On Nov. 7, voters will decide whether El Paso County School District 49 teachers will see pay increases of 7% annually for seven years. The mill levy override on the ballot states the following:
- THE FUNDS COLLECTED WILL BE USED SOLELY TO FUND SALARY RAISES FOR CLASSROOM TEACHERS; AND
- NO PROCEEDS FROM SUCH TAX INCREASE WILL BE SPENT ON DISTRICT ADMINISTRATION; AND
- SUCH TAX INCREASE WILL EXPIRE ON DECEMBER 31, 2030, UNLESS PRIOR TO SUCH DATE THE DISTRICT IMPROVES ACADEMIC PERFORMANCE 40% (FROM 50 POINTS TO 70 POINTS) AS MEASURED AND REPORTED PUBLICLY BY THE COLORADO DEPARTMENT OF EDUCATION PERFORMANCE FRAMEWORK AS CERTIFIED IN A RESOLUTION ADOPTED BY THE BOARD PRIOR TO DECEMBER 31, 2030, AT WHICH POINT SUCH TAX INCREASE SHALL BE USED EXCLUSIVELY FOR CLASSROOM TEACHER SALARIES
Peter Hilts, D 49 superintendent, said, “We are facing intense pressure from other districts and other industries who can afford to pay teachers more money.” D 49 was able to raise the teacher base salary for the 2023-2024 school year to $47,000 but still remain at the bottom compared to the neighboring two districts. School District 11 raised their base to $50,000 and School District 20 teachers’ starting base is now $48,300. “Even though we raised our base, we still lost ground,” Hilts said.
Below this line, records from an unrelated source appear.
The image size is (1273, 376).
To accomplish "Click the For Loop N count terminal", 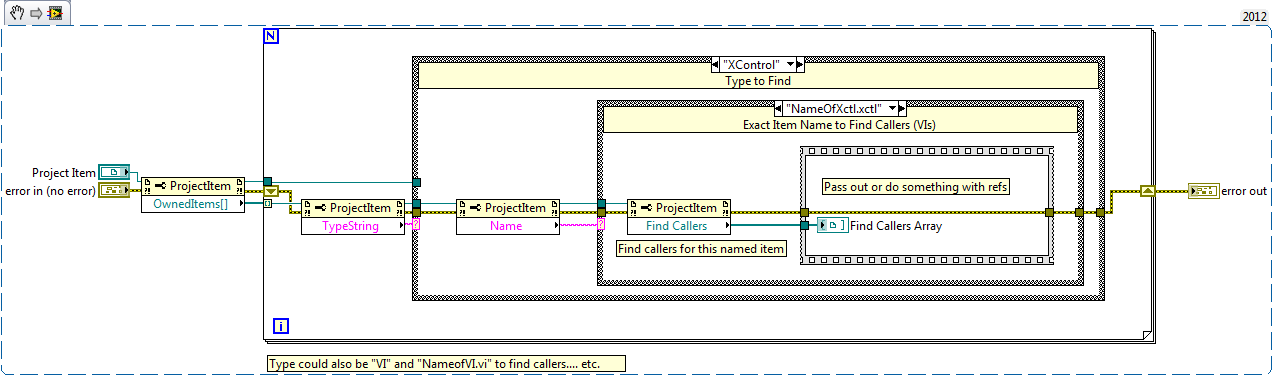I will [271, 36].
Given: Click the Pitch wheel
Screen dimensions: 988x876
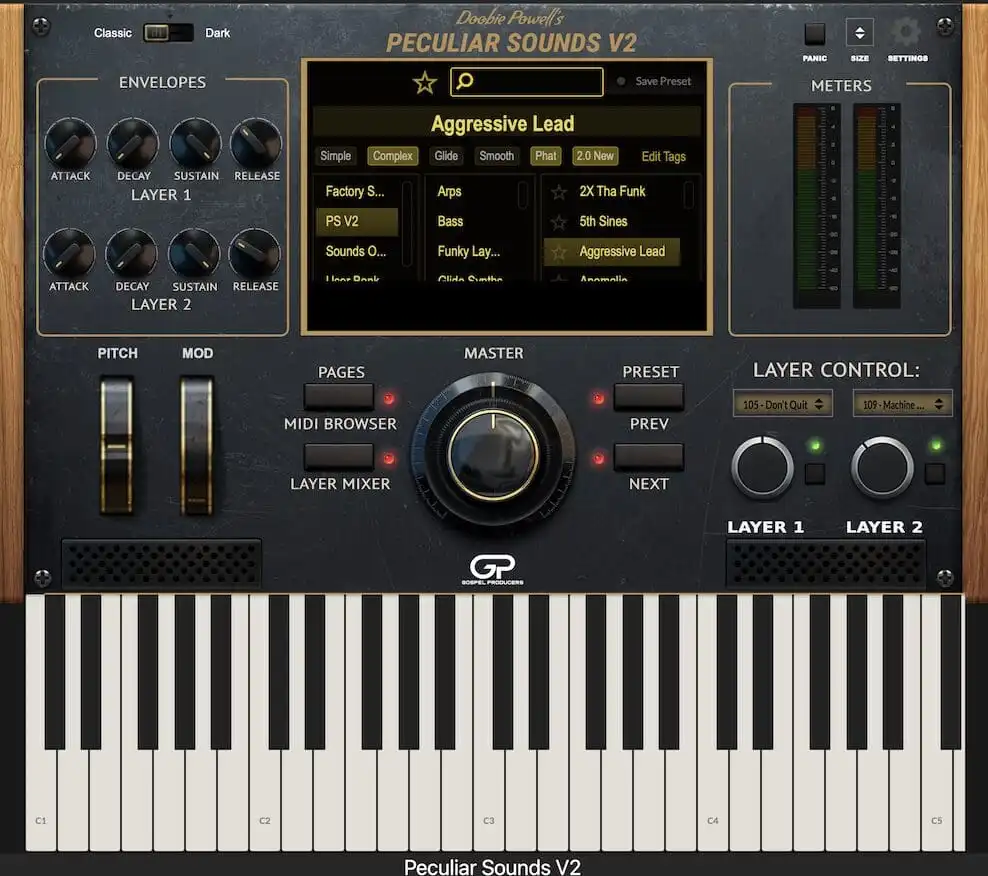Looking at the screenshot, I should (117, 445).
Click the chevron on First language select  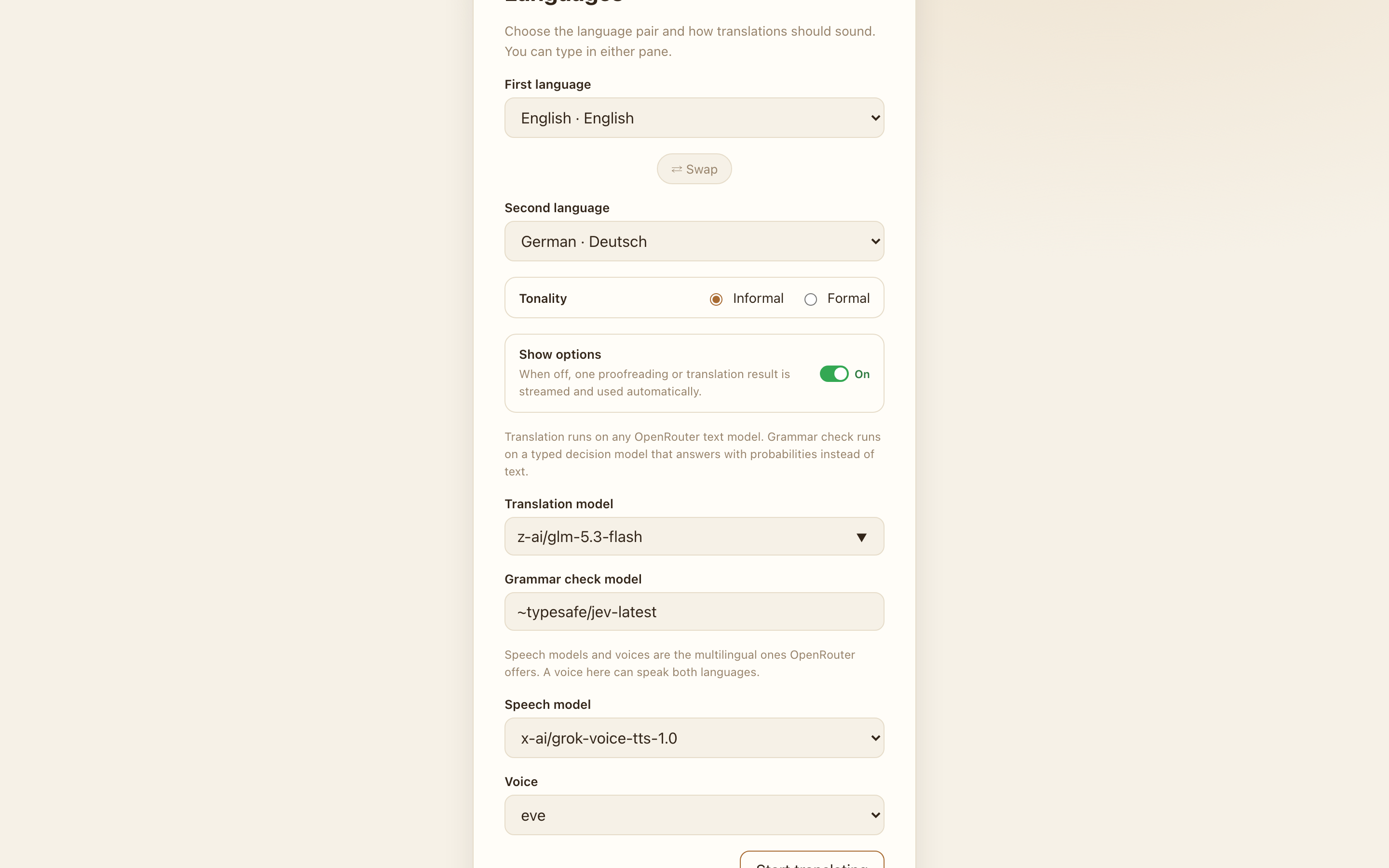[875, 118]
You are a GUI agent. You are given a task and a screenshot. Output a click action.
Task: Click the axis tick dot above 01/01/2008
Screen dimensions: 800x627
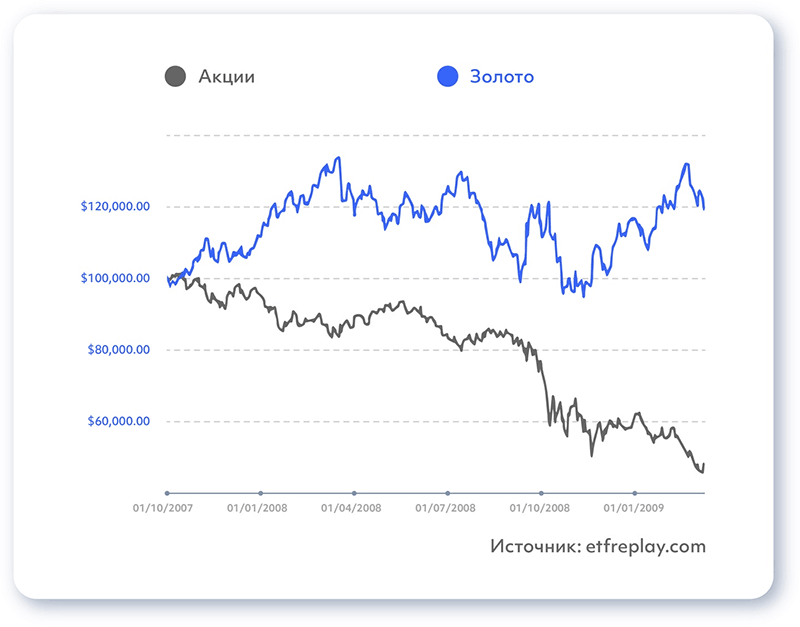(260, 493)
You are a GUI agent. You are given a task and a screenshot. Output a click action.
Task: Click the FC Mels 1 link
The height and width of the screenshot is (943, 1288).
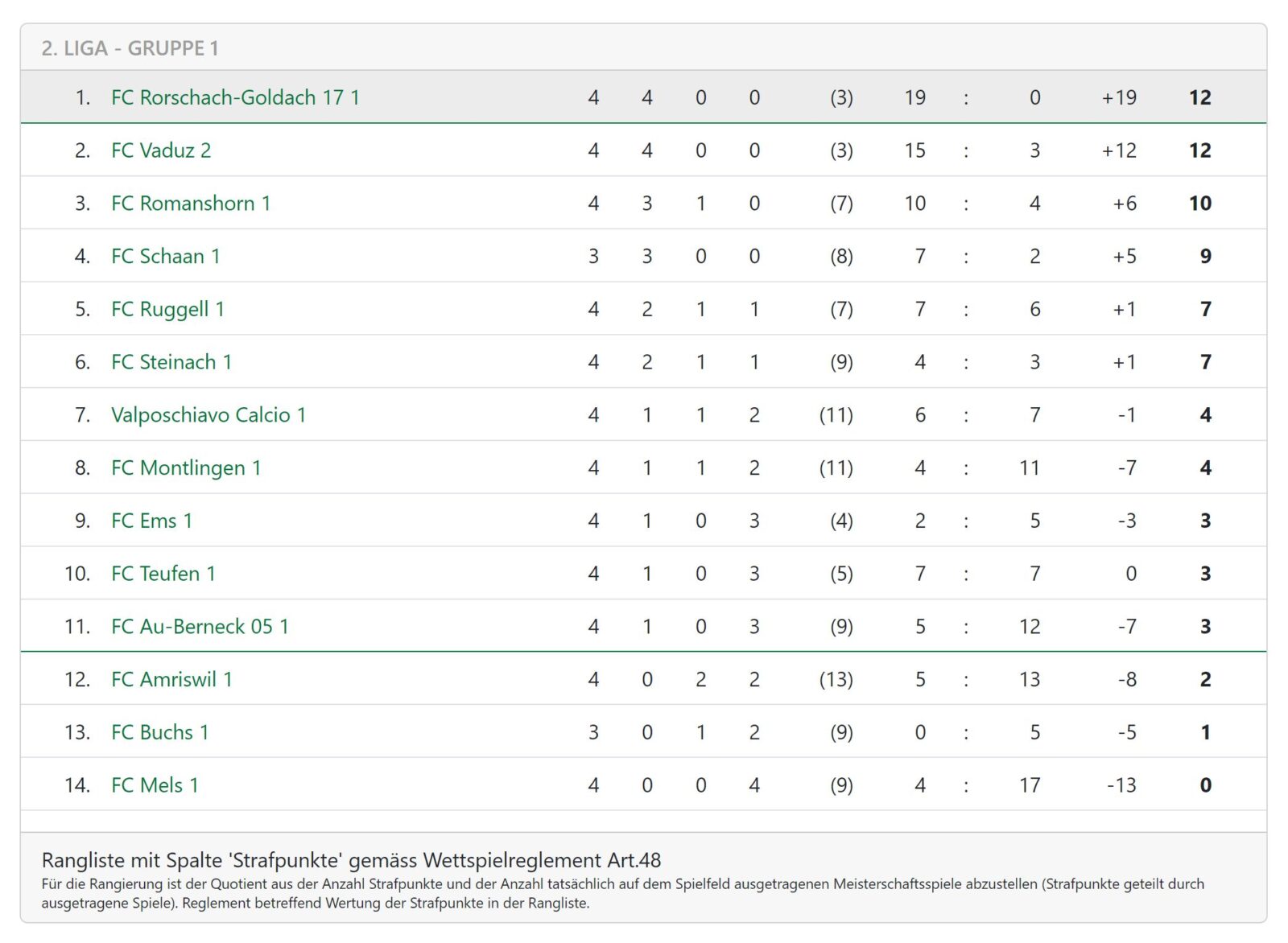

Hilts said Colorado funds schools with a mix of business and residential property taxes, giving nearby districts more funds to work with. According to the Colorado School Finance Project, D 11 has $3.5 billion in assessed property values, D 20 has $2.2 billion and D 49 comes in the lowest at $1.3 billion. “Districts with business-dense properties get more money from local taxes, and districts with residency dense properties get less,” Hilts said. “We are highly residential. We do not have the downtown banking, manufacturing sector, defense contractors or big hospitals. We have a limited number of retail operations and a lot of houses that generate low revenues.”
The anticipated increase in homeowners’ taxes based on recent increased valuations are not expected to make a significant difference in school funding. “The state offsets those valuations with reduced state share,” Hilts said. “It means that when property values generate more value in local districts, the state says you’re good, we don’t have to put as much money into the district. Those tax revenues go to the state and help fund Denver, Pueblo and other schools. An MLO funds D 49 only. It is specific to our district and stays in our district.”
Katy Gibe, fifth-grade teacher at Meridian Ranch Elementary School, said other districts are recruiting D 49 teachers to fill their vacancies. Gibe has been a teacher for 21 years, 11 of which have been in D 49. Gibe said, “I love D 49 because they take time to invest in their teachers with many opportunities for professional development. But then they can’t compensate them.” She said she has been personally contacted by another district with an offer to match her years of service, a pay increase and a signing bonus.
“We’re losing our good teachers that D 49 has invested in,” Gibe said. “We’re losing the teachers who care about kids because they need the money to support their families. I can tell you teachers in D 49 love it and those who have left have done so reluctantly.”
Gibe said increased wages will help retain good teachers and attract teachers who want to be in the district, which in turn increases learning and test scores in the classroom. “It makes me invest more in my kids,” she said. “I use what I’m learning along with my passion for teaching, and that makes my classroom community get better. I hope what I’m doing in class extends beyond, and these kids are going out and changing the world.”
Hilts said passage of the MLO means the average homeowner would see a yearly cost of $218 or slightly less than a $20 per month increase in taxes. The funds cannot be used on any district expenses other than teacher salaries and will be monitored by a citizens’ oversight committee. “D 49 has the best track record of proper use of tax revenues of any district in the region,” Hilts said. “The oversight committee reviews every expenditure and advises the board before they approve anything. We also were pioneers in putting our payment register online so anybody can see any expense. We have a perfect track record of audits conducted by an external audit firm. We have had zero negative findings alongside decades of accurate, responsible fiscal stewardship.”
If the MLO does not pass, Gibe said she feels that more teachers will leave the district. “The highly qualified teachers that they have invested in are going to leave and that leads to teacher shortages, which leads to larger class sizes,” she said. “We’ll have to combine classes. We pride ourselves in our relationships with our kids, which we can do with a class size of 25 but not if the class size is 35. And when schools decline, property values decline.
“Our teachers want parents to know we want to stay. And yes, we know teaching is a passion job and we knew that it was going to be low pay when we went into it. I know everybody is hurting, but this is our future. These kids are our future.” “In the end, school quality depends on local support,” Hilts said. “And this measure creates local revenue that will only be spent here on our teachers.”